● **TASK INPUT**
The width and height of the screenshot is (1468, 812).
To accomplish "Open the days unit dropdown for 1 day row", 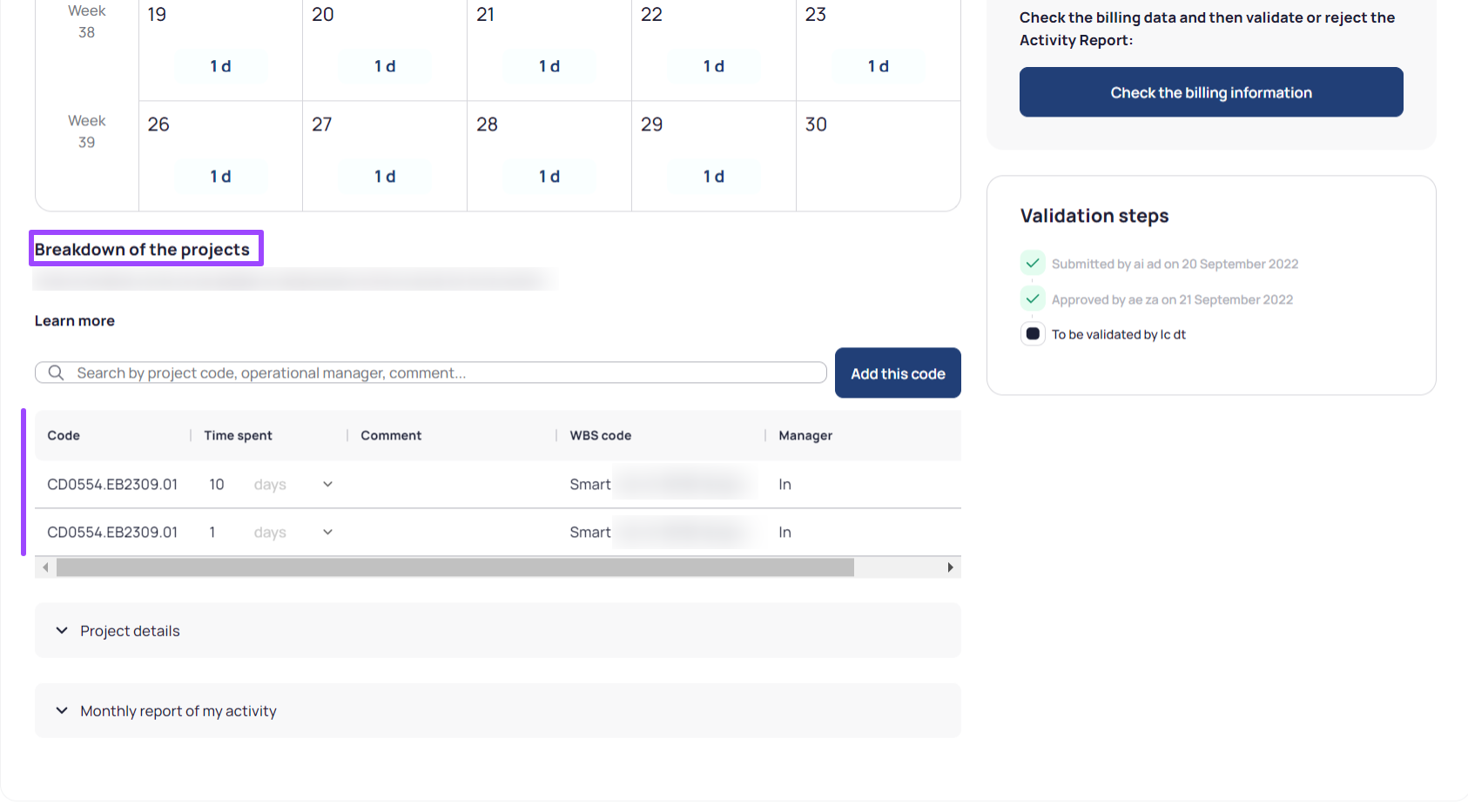I will (327, 533).
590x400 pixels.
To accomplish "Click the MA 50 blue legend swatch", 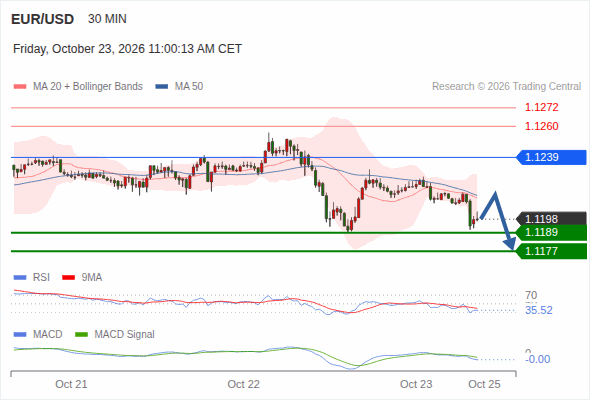I will [162, 87].
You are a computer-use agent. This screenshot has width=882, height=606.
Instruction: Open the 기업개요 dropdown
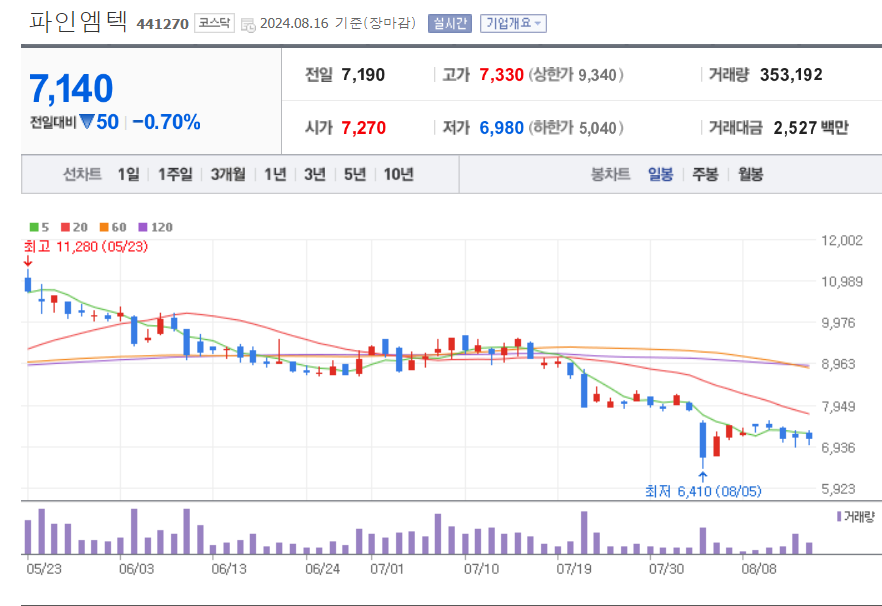click(x=511, y=20)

● **AIM OF THE EXERCISE**
Each line from the one holding "You are a computer-use" through the last line of the records above must be duplicated exactly, and pictures must not be.

● **YOUR RESPONSE**
You are a computer-use agent. This screenshot has width=882, height=606.
Instruction: Open the 기업개요 dropdown
click(x=511, y=20)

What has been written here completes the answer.